Dec 19, 2006  •  Post A Comment

National Cable & Telecommunications Association President and CEO Kyle McSlarrow today used a year-end review of industry issues to take an unusual public swipe at Federal Communications Commission Chairman Kevin J. Martin.

“I think there is a disconnect between the rhetoric of free market and the types of proposals offered by the leadership of the commission,” Mr. McSlarrow told reporters during a telephone press conference.

He said Mr. Martin’s efforts to give consumers more say in selecting channels they get, to require cable companies to carry all broadcasters’ digital multicast channels and to force disclosure of agreements between cable operators and channels amount to “one of most sweeping regulatory agendas” in Washington and “micromanagement” of issues better settled by industry competition.
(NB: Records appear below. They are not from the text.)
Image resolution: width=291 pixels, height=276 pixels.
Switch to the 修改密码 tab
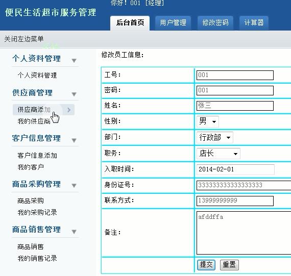215,23
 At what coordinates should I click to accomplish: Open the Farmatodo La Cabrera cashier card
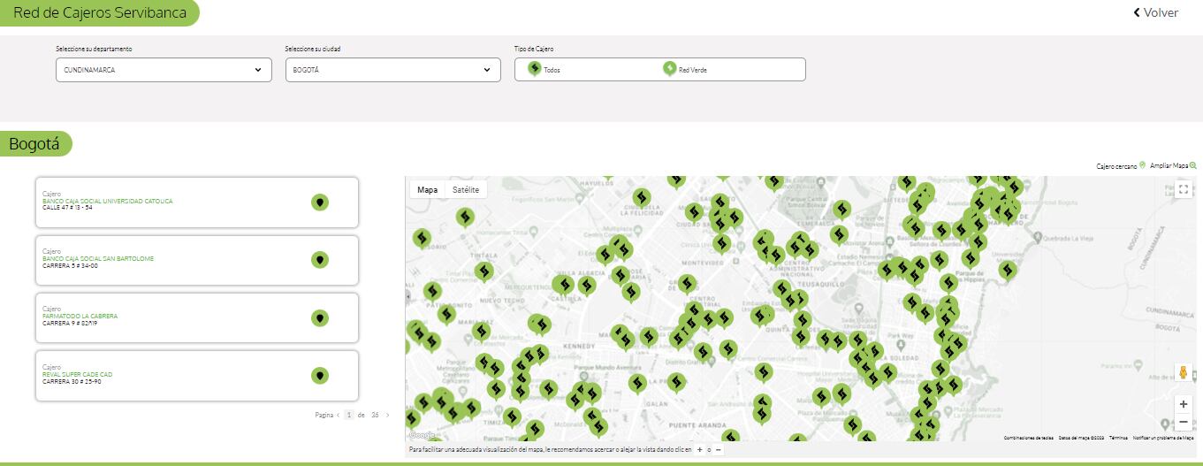177,317
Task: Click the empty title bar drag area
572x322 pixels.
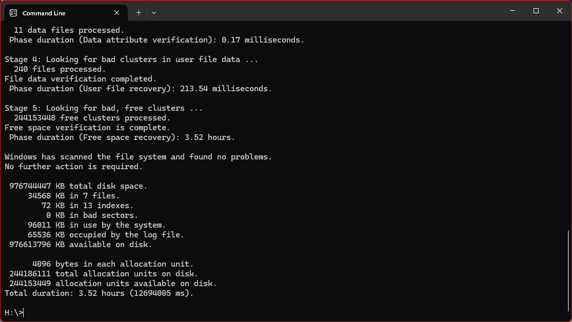Action: (x=333, y=11)
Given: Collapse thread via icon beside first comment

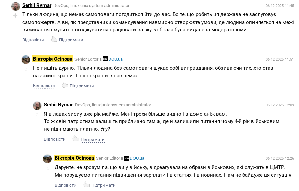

Asked by one reporter whether Mr. Martin had it “out” for cable, Mr. McSlarrow replied, “You have to ask him. I think there is a fundamental misunderstanding of what the industry is doing. It’s almost like they are viewing it through a time warp.”

Mr. McSlarrow’s comments came as the FCC meets tomorrow to release an annual cable pricing report and to vote on a proposal to ease the way for phone companies to get new local cable TV franchises. The latter proposal mandates cities act within 90 days on applications and may limit what cities can seek in fees and other compensation.

Mr. McSlarrow today called the pricing report “almost an anachronism” and entirely useless “as a foundation for any policy decision.” He said it uses two-year-old data about analog tiers that 50 percent to 60 percent of cable TV viewers don’t get, and even then reports rate-card pricing that doesn’t reflect various discount cable promotions. He said in real life, consumers getting digital channels and signing up for packages that can include cable, Internet and phone service have seen value for what they are paying going up. He said the report also doesn’t track satellite services price hikes.

He also questioned the report’s release date. “It is unclear why a report that was clearly finished early this year was kept under wraps,” he said.

Mr. McSlarrow said the franchising proposal would alter regulations that have existed for 20 years and while he said he hasn’t seen the details, expressed concern it would give phone companies an unfair competitive edge. He warned his group might sue if that happened. He said the FCC may need congressional action to act.

He called “ironic” that the FCC, notoriously late in completing its own reviews, was trying to tell other governments they have only 90 days to review applications.